PAGE TEXT:
Thread: pg_dump, pg_restore and UTF8: invalid byte sequence

pg_dump, pg_restore and UTF8: invalid byte sequence

From
Date:
hi list
 
while trying to get pgsql 8.2b1 running, i'm already thumbling at the first steps...
source pgslq is 8.1.5 (win32, utf8) on localhost:5432, target is 8.2b1 (win32, utf8) on localhost:5433
 
 
to get the data from one instance to the other, i'm trying to use pg_dump & pg_restore:
 
C:\pgsql8.2beta1\bin\pg_dump.exe -Fc -Z 5 -U postgres -p 5432 -f d:\mydb.backup mydb
C:\pgsql8.2beta1\bin\pg_restore -d mydb -p 5433 -U postgres d:\mydb.backup
 
first of all, pg_restore does not seem to like if the destination database does not yet exist.
if you omit "-d mydb", pg_restore just dumps the mydb.backup content to the command line instead of restoring the data.

SUPPLIED MATERIAL:
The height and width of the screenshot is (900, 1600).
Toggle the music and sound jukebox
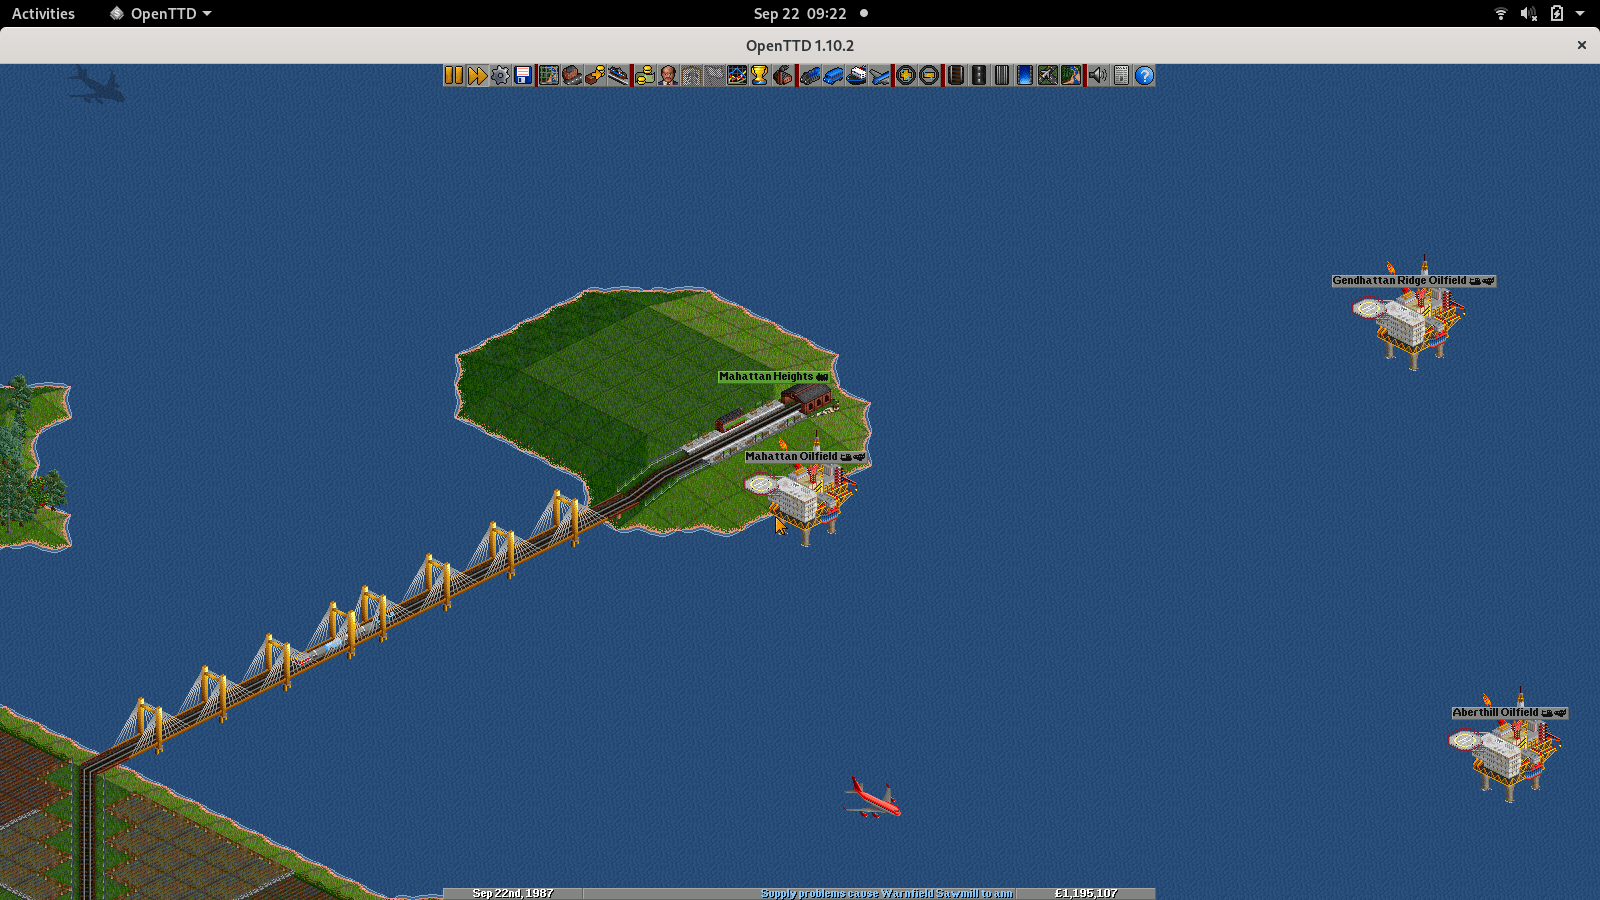1098,76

REQUIREMENTS:
#1 In the pg_dump thread, list every option, with its value, that the pg_dump.exe command line passes.
#2 Copy word for word the passage of the pg_dump thread between "C:\pgsql8.2beta1\bin\pg_dump.exe -Fc -Z" and "not yet exist.", inclusive.
The data placed after the thread is separate material and unrelated to it.

ANSWER SET:
#1
-Fc
-Z 5
-U postgres
-p 5432
-f d:\mydb.backup

#2
C:\pgsql8.2beta1\bin\pg_dump.exe -Fc -Z 5 -U postgres -p 5432 -f d:\mydb.backup mydb
C:\pgsql8.2beta1\bin\pg_restore -d mydb -p 5433 -U postgres d:\mydb.backup
 
first of all, pg_restore does not seem to like if the destination database does not yet exist.